Calming family battles with 'reflective parenting'
The battle lines are drawn, and you are facing off against a formidable
foe: your child. Whatever you're arguing about, you've been down this
road before. Why does your child behave this way? Frustration mounts as
you struggle to keep your temper in check.
Welcome to yet another "white-knuckle" moment in parenting. We've all been there, and most of us know that how we handle these moments -- these conflicts -- is important. But what can a harried parent do in the heat of the moment? And if we blow it in this moment, can we turn back the clock later when we're calm?

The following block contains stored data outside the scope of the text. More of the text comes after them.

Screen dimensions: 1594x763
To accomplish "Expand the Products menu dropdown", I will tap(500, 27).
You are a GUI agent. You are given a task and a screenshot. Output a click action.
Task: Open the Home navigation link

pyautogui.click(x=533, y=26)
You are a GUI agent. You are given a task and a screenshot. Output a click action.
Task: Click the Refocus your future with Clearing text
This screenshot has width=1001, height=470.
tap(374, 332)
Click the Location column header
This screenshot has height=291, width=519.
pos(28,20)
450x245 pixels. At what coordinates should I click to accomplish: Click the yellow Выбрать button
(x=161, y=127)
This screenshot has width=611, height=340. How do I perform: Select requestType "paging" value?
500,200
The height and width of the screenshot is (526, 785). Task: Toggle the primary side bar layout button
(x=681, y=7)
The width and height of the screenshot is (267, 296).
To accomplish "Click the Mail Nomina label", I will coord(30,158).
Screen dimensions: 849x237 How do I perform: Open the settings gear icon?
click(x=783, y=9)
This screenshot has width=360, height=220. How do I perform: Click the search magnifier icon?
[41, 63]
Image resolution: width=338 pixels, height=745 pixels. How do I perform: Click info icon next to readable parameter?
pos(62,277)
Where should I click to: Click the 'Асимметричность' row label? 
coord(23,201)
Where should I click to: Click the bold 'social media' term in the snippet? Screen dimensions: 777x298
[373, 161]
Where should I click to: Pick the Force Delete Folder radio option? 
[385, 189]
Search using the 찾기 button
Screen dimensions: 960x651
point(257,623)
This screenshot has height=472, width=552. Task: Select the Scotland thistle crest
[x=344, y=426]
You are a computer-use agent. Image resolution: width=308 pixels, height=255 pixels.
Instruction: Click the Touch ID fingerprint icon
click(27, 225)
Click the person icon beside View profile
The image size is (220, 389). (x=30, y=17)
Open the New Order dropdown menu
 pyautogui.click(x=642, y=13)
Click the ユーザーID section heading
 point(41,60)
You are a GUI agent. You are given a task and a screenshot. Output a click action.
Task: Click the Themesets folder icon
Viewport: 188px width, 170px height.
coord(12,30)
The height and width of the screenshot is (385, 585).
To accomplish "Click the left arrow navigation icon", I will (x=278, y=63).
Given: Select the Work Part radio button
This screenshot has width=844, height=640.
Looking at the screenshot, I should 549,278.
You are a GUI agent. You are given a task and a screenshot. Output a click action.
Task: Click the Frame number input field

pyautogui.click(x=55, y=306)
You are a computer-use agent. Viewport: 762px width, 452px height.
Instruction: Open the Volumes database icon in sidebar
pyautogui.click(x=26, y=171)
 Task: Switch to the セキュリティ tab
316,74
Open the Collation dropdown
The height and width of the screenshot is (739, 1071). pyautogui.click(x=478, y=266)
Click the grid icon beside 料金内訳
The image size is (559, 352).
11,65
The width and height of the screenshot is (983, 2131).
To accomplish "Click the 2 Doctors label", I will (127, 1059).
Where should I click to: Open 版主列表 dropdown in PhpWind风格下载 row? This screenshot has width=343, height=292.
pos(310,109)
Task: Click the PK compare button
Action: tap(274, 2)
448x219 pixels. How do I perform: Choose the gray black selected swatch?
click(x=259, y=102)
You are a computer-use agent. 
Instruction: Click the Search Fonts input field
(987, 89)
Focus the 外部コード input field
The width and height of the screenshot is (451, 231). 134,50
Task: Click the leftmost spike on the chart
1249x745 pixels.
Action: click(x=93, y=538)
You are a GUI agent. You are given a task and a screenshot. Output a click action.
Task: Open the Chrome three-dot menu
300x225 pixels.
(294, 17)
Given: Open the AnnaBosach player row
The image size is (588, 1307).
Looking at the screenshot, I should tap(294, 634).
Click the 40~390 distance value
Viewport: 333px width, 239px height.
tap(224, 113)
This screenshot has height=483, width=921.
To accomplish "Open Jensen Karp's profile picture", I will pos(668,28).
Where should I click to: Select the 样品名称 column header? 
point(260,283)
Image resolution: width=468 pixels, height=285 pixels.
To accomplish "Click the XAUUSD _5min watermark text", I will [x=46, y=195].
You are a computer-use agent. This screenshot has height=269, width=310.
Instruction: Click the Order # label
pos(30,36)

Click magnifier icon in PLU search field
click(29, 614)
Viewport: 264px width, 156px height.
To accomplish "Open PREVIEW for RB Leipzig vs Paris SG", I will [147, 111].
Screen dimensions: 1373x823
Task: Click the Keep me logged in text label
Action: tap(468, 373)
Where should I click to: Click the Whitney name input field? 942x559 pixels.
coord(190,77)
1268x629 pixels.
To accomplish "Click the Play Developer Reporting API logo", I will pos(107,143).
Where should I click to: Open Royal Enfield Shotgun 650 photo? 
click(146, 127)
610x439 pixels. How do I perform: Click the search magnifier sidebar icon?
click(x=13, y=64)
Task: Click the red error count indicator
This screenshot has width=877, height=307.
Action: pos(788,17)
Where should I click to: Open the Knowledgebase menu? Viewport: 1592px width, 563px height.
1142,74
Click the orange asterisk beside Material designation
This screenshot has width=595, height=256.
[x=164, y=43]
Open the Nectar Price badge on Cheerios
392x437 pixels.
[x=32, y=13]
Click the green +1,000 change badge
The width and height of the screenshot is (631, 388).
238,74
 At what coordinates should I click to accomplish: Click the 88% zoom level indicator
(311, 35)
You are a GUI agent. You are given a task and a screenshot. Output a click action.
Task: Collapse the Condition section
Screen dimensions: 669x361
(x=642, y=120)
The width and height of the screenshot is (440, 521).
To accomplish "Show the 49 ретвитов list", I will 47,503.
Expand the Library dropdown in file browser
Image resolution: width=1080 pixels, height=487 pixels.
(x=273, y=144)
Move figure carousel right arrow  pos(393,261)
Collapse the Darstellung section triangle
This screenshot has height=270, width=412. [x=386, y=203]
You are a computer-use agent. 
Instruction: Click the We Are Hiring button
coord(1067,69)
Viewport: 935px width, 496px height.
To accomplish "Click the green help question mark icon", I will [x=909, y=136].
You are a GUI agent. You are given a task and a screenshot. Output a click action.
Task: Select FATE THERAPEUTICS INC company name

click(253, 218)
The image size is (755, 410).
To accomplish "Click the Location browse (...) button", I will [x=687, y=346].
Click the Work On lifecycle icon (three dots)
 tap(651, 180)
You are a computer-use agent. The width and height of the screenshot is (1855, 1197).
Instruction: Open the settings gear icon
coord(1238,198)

The answer for some parents may lie in an approach to child-raising called "reflective parenting." Simply put, reflective parenting is interacting with your child while keeping a close eye on his -- and your -- state of mind and emotion. It's empathy, patience, and intuition all rolled into one. Increasing your reflective thinking can bring about a greater understanding of your child, and can give you skills to diffuse those "white-knuckle" moments, says Dr. Arietta Slade, clinical psychologist and researcher at Yale Child Study Center. And the good news is, she says, it's already within each of us to some degree, and there are small and simple things we can do to bring it out.
"Every parent has the capacity to think reflectively," says Slade. "Whether they do or don't is based on a lot of different factors -- how stressed they are, how overloaded they are in life. Reflectiveness is something that comes and goes. If you're completely overwhelmed with feelings, you are less likely to be reflective."
Reflective parenting begins by realizing that that little alien you've created has a deep, rich inner life all his own. Think of your child as an interesting person that you would like to get to know. Dr. John Grienenberger, founder of the Reflective Parenting Program in Los Angeles, says keeping this in mind is key to understanding where your child is coming from in those "white-knuckle" moments.
"One of the reasons parenting is so difficult," Grienenberger says, "is that it involves two contradictory capacities -- one is to be able to understand the connection between ourselves and our children, and the other is to remember that our child is a separate being" Reflective parenting, he explains, is about realizing there are two individuals -- the parent and the child -- that are highly intertwined, but are not the same.
Spend a little time thinking about that separate little being. What is really behind that frustrating behavior? Is your child clinging to your leg because he wants his own way? Or is it something deeper than that -- fear of strangers, perhaps, or a wish to spend more time with you? It's not hard for harried, hurried parents to slip into a kind of adversarial thinking about their child's motivations, Slade says. Often, the simple act of slowing down brings insights. Slade calls this "holding your child in mind."
Next, take a close look at your own behavior. "Parents have a hard time dealing with the fact that if they are angry or stressed that's going to have an impact on their child," says Slade. "They want to think that if they put them in the right program and take them to gym and music, what's going on inside of them isn't going to affect their children." She suggests parents reflect on their own history and goals for their child. For most of us, stress is inevitable; how you cope with your own stress has a big effect on your children, says Slade.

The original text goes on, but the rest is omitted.